The adjudication provisions

The requirement for construction contracts to be in writing

At present, section 107 of the Act stipulates that a construction contract must be in writing before the Act’s payment and adjudication provisions may apply. Clause 133 of the Bill proposes to relax this requirement so that a dispute arising under a partly written and partly oral construction contract will be subject to the Act’s adjudication provisions if the contract makes written provision for certain issues concerning the conduct of that adjudication. Those issues include:
  • an entitlement for any party to the construction contract to give notice to the other party of its intention to refer a dispute to adjudication;
  • establishing a timetable to secure the appointment of an adjudicator;
  • a requirement that an adjudicator must reach a decision within 28 days of the dispute’s referral (unless that time period is extended by agreement between the parties);
  • recognition that the adjudicator’s decision is binding until the dispute is finally determined by legal proceedings, arbitration or an agreement between the parties; and
  • an acknowledgement that an adjudicator is not liable for any act or omission made in good faith in the discharge of his functions.
The Draft Bill had proposed a new section defining exactly what is to constitute “in writing”. The omission of this provision from the Bill suggests that the definition of “writing” provided in the Interpretation Act 1978 is to apply.18
Despite the presumed objective of clause 133 being to avoid challenges to an adjudicator’s jurisdiction by enabling disputes arising from partly written contracts to be subjected to the Act’s adjudication procedure, it seems strange that a contract may be entirely oral save for a discrete list of matters relating to the conduct of that adjudication. Lord Borrie regarded this amendment as inadequate to protect subcontractors who may be presented with “bespoke adjudication procedures, devised no doubt by major contractors on a take-it-or-leave-it basis”.19 In presenting his amendment to

remove the requirement that a construction contract must make written provision for certain matters concerning the conduct of an adjudication, he suggested that “greater fairness and clarity would be achieved” by the application of a standard adjudication procedure.20 Speaking on behalf of the Government, Lord Brett regarded such a procedure as “a legislative sledgehammer to crack a nut”, although he did recognise that there is a degree of support in the construction industry for a single adjudication scheme. Accordingly, a review of the secondary legislation comprising the current adjudication scheme may occur following the Bill’s enactment.21
The Bill also proposes to amend section 108 of the Act so that a construction contract authorises an adjudicator to correct his decision to remove clerical or typographical errors “arising by accident or omission” (clause 134).

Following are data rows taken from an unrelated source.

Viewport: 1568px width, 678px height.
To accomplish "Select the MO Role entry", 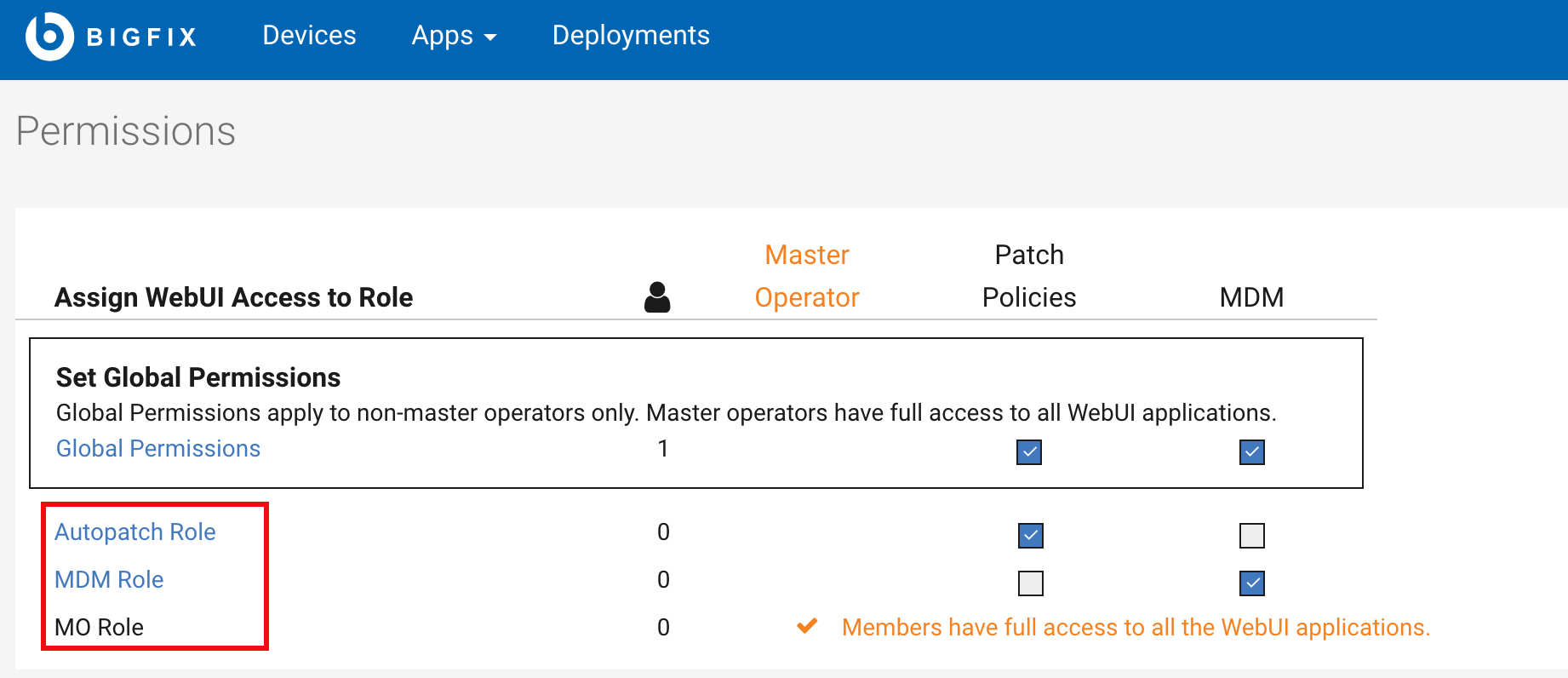I will click(99, 627).
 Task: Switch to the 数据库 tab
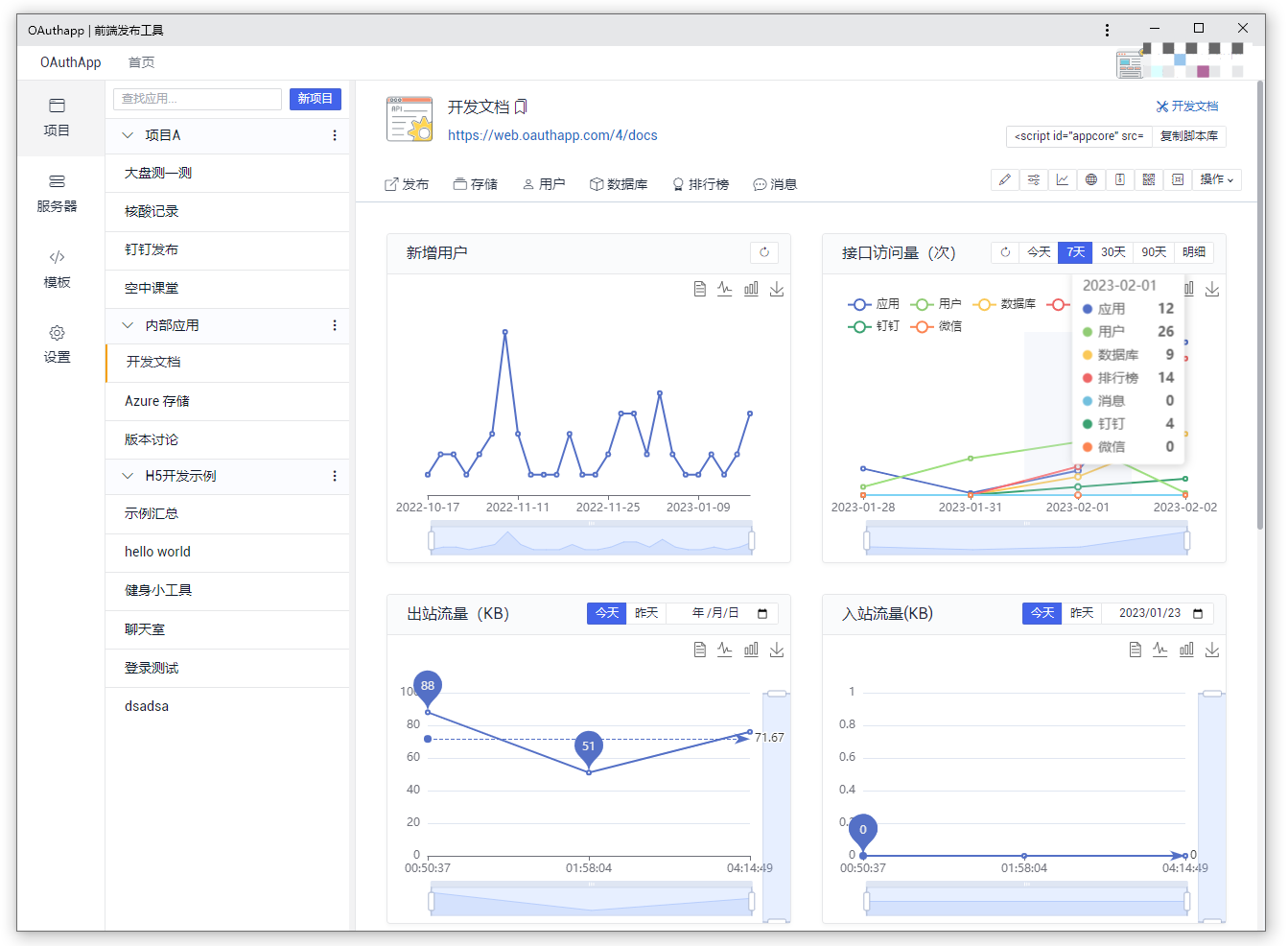pos(619,184)
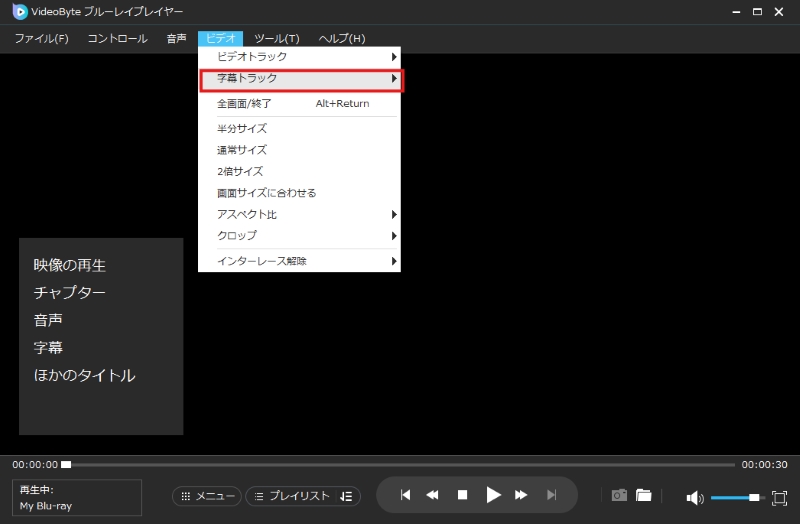Choose 2倍サイズ video size
Viewport: 800px width, 524px height.
point(240,171)
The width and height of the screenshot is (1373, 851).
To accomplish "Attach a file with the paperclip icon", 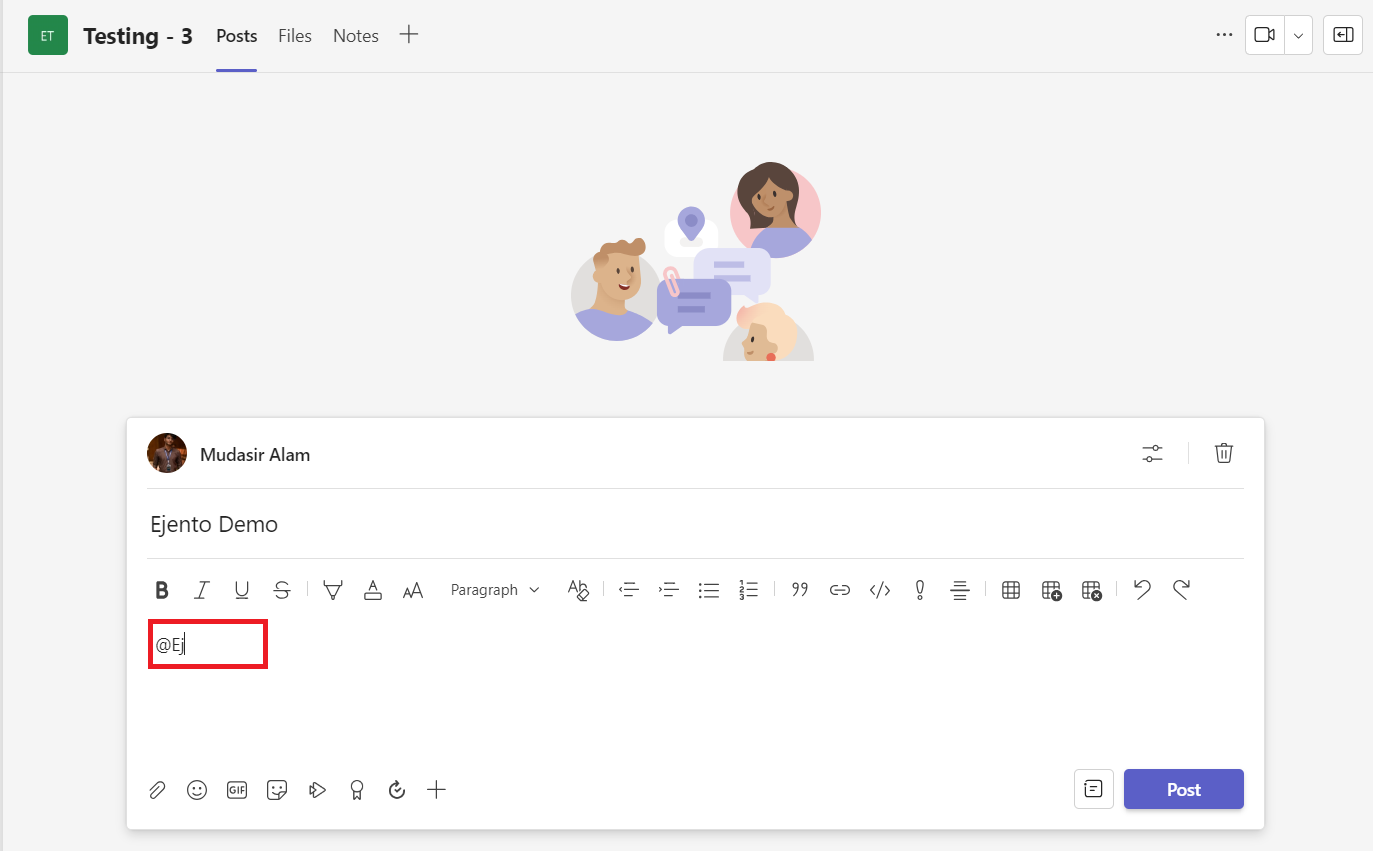I will [157, 790].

This provision is necessary for a Scottish law contract and desirable for a English law contract as there is only one decision stating that an adjudicator has such a power.22 It is questionable, however, whether a mandatory contractual provision is the most appropriate means of addressing this issue. The requirement that a construction contract include a “slip rule” before a dispute arising pursuant to it may be the subject of the Act’s adjudication procedure also appears inconsistent with the objective in clause 134 of limiting the matters that a construction contract must address in writing.

Adjudication costs

The Bill adopts the Draft Bill’s proposed amendment to prohibit the parties to a construction contract specifying in advance the basis on which the costs incurred in connection with an adjudication (for example, legal fees or the adjudicator’s fee) are to be allocated (clause 135). Agreements of this nature have become increasingly common following the decision in Bridge-way Construction Ltd v. Tolent Construction Ltd 23 in which the court declined to find such an arrangement void or voidable, despite the perceived unfairness to one party. As a result, larger contractors have utilised their commercial strength to impose onerous obligations on small subcon-tractors concerning the costs associated with adjudications, in extreme cases providing that the subcontractor will be responsible for them in all circumstances. The Bill allows the parties to enter into such an agreement once a notice of intention to refer the dispute to adjudication has been issued. At this stage of a dispute subcontractors will presumably be less susceptible to the commercial pressures larger contractors may exert. It is also presumably the intention of this amendment to encourage the parties

to consider at an early stage the costs of pursuing the adjudication and, if possible, secure a commercial settlement.
The Government has, however, decided not to pursue the amendments suggested in the Draft Bill regarding the liability for costs the parties incur during an adjudication. The Draft Bill suggested the inclusion of a new section 108B in the Act so that, if the parties were to reach an agreement concerning the allocation of the costs associated with that adjudication, the adjudicator could make a determination if he considered an aspect of that agreement to be unreasonable. That determination would make the agreement ineffective to the extent that one party was to pay in excess of a reasonable amount ascertained by the adjudicator (although the Draft Bill did not actually authorise the adjudicator to determine that reasonable amount or provide any guidance as to how it should be calculated). Additionally, the Draft Bill proposed the inclusion of a new section 108C in the Act which provided that, unless otherwise agreed, the parties to the adjudication were to be jointly and severally liable for the adjudicator’s fee. Although the Government has not provided any reasons for its decision not to include this amendment in the Bill, it has presumably been discarded as adjudicators generally already regard themselves as having suitable means at their disposal to enforce the payment of their invoices.

Conclusion

When the original review of the Act was announced in March 2004, the impetus was stated to have been those “concerns expressed by the construction industry on unreasonable delays in payment”.24 As further reviews were conducted into the operation and effectiveness of the Act, the issues under consideration expanded to include the Act’s adjudication provisions. The broader scope of these reviews was reflected in the Draft Bill released by BERR in July 2008. Given BERR’s extensive consultations and the efforts made by legal practitioners, industry bodies and those involved in the construction industry to provide constructive comments regarding the Draft Bill, it would be helpful if BERR were to provide an explanation for the notable omissions from the Bill—in particular, those provisions in the Draft Bill which have not been incorporated and the widely requested clarification of the Act’s payment protections to PFI arrangements. In the absence of such an explanation it is unclear why the Government has apparently surrendered this opportunity to conduct a thorough review of the Act, 13 years after its enactment, in favour of addressing only a limited range of technical issues which primarily have an economic focus. As noted in the context of PFI arrangements, this will give rise to further uncertainty and potential abuses as further attempts are made to circumvent the Act’s current limitations.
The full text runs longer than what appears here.